However, Russian Orthodox men from Turkmenistan are allowed to study for the priesthood outside the country, as are male and female choir-leaders. Several young men have studied in recent years at the seminary in the Uzbek capital Tashkent, when the Orthodox parishes in Turkmenistan were under the jurisdiction of the Tashkent diocese. In the wake of their transfer to the jurisdiction of the Bishop of Smolensk, students are now being sent to study there.
The academic Pro-Rector of Smolensk Orthodox Theological Seminary, Oleg Rebizov, was allowed to travel from Russia to Turkmenistan to oversee the entry exams for the Seminary and for the icon-painting course at the Seminary. Two young men and two young women took the entry exams at St Nicholas' Church in Ashgabad on 21 and 22 August, the website of the Smolensk Diocese noted, the first time such exams have been held in Turkmenistan.
Apart from these Russian Orthodox students who have approval from the state to travel abroad for studies, no other religious believers can get the state permission they are required to obtain to study religion abroad. Those who do study abroad have to conceal this from the state, otherwise they risk being denied the possibility of leaving the country. On return, their foreign religious qualifications are not recognised by the state.
It is unclear why the state restricts the right to travel freely and to gain religious education, or why - uniquely - it largely exempts the Russian Orthodox church from the educational restrictions that affect every other faith.

Material for this task
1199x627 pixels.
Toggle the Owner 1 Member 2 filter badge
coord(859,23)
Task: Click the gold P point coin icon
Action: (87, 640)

Task instructions
1) Recast the records as a Markdown table with the columns Row and Line, one numbered row per line, omitting blank lines.
2) Extend the passage on religious education in Turkmenistan, picking up after its final sentence.
The records have no connection to the text.

Answer list
1)
| Row | Line |
|---|---|
| 1 | 1199x627 pixels. |
| 2 | Toggle the Owner 1 Member 2 filter badge |
| 3 | coord(859,23) |
| 4 | Task: Click the gold P point coin icon |
| 5 | Action: (87, 640) |

2)
Exit bans and censorship are part of the state's efforts to isolate believers from their co-believers, as well as to control all their activities (see F18News 3 August 2010 http://www.forum18.org/Archive.php?article_id=1474). The censorship includes a ban on the import into Turkmenistan of the official Journal of the Moscow Patriarchate (see F18News 13 October 2009 http://www.forum18.org/Archive.php?article_id=1361).
Will "all who want to go" be able to go on haj?
The haj pilgrimage is compulsory at least once in their lifetime for Muslims, who are not prevented by factors such as cost and ill health, within Dhu al-Hijja (the twelfth and final month in the Islamic calendar).
But in each year between 2005 and 2008 only 188 people, the capacity of one aircraft of the national airline Turkmenistan Airlines, were permitted to go on the haj. This figure included the MSS secret police who monitor the pilgrims. People have not been permitted to travel independently, and in 2009 the government banned the 188 pilgrims from going at all (see F18News 2 February 2010 http://www.forum18.org/Archive.php?article_id=1403).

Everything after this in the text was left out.